[NCLUG] Python Rox

Stephen Warren swarren at wwwdotorg.org
Sun Oct 19 15:39:40 MDT 2008


Chad Perrin wrote:
> On Wed, Oct 15, 2008 at 06:11:22PM -0600, Stephen Warren wrote:
>> What I might suggest is somebody writing a very simple-to-use GUI
>> infrastructure that kids then plug the algorithms into. For example,
>> write a graphics toolkit that creates a window, draws lines, changes
>> line colors etc. with just 3 simple calls. Then, you could use this to
>> teach the children LOGO[1], but with Python syntax. (i.e. teach them to
>> write algorithms to draw square, house, plant, ... but not have to know
>> anything about windows, widgets, graphics contexts, ...)
> 
> What you're talking about is technically "turtle graphics", not "Logo".

Yes, I was being imprecise in order to be brief.

Turtle graphics and Logo are however very closely entwined; Logo and
turtle graphics were developed together as a coherent entity for
teaching purposes.

> Logo is just a language -- in fact, it's an M-expression variant of LISP
> (but not a variant of Common Lisp, really, for those who know the
> difference).  UCBLogo even sports macro capability.  Logo itself is no
> more a "toy" than other Lisp languages, in general.  Turtle graphics is
> kind of a framework for educational use, and that *is* a "toy".  One
> could conceivably create a turtle graphics framework for any language,
> but Logo is where it first appeared, so it's associated with Logo in the
> minds of those who know of its existence.

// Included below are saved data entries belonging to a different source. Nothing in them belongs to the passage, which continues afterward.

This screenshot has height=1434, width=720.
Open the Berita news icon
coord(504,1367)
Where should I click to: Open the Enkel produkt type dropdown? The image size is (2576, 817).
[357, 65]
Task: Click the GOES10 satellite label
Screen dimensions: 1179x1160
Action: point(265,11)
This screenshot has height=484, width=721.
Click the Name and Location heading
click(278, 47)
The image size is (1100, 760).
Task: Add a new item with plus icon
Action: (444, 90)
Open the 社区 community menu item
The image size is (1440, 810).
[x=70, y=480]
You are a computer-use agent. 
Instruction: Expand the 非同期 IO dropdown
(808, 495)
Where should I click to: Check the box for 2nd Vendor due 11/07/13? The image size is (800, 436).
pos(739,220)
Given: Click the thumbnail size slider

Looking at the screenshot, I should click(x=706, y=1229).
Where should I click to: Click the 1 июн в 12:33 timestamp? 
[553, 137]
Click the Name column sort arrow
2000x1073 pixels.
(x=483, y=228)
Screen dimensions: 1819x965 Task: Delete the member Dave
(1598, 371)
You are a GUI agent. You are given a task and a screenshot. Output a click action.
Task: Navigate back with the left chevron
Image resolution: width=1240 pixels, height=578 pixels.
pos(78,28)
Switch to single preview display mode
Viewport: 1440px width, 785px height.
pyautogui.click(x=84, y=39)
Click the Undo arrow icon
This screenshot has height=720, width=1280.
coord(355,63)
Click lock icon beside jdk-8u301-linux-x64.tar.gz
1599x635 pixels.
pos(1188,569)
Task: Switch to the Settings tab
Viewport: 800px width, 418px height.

I'm not sure what the your comments are rebutting; I don't recall
equating Logo/turtle with being a toy, but perhaps I did.

That said, all the Logo implementations I've used didn't really have any
IO beyond turtle graphics, so it's not that unrealistic to call those
implementations a toy. I agree that the Logo language itself is probably
Turing complete, and as useful as any other language, given suitable
libraries/... for system interaction, data access, etc.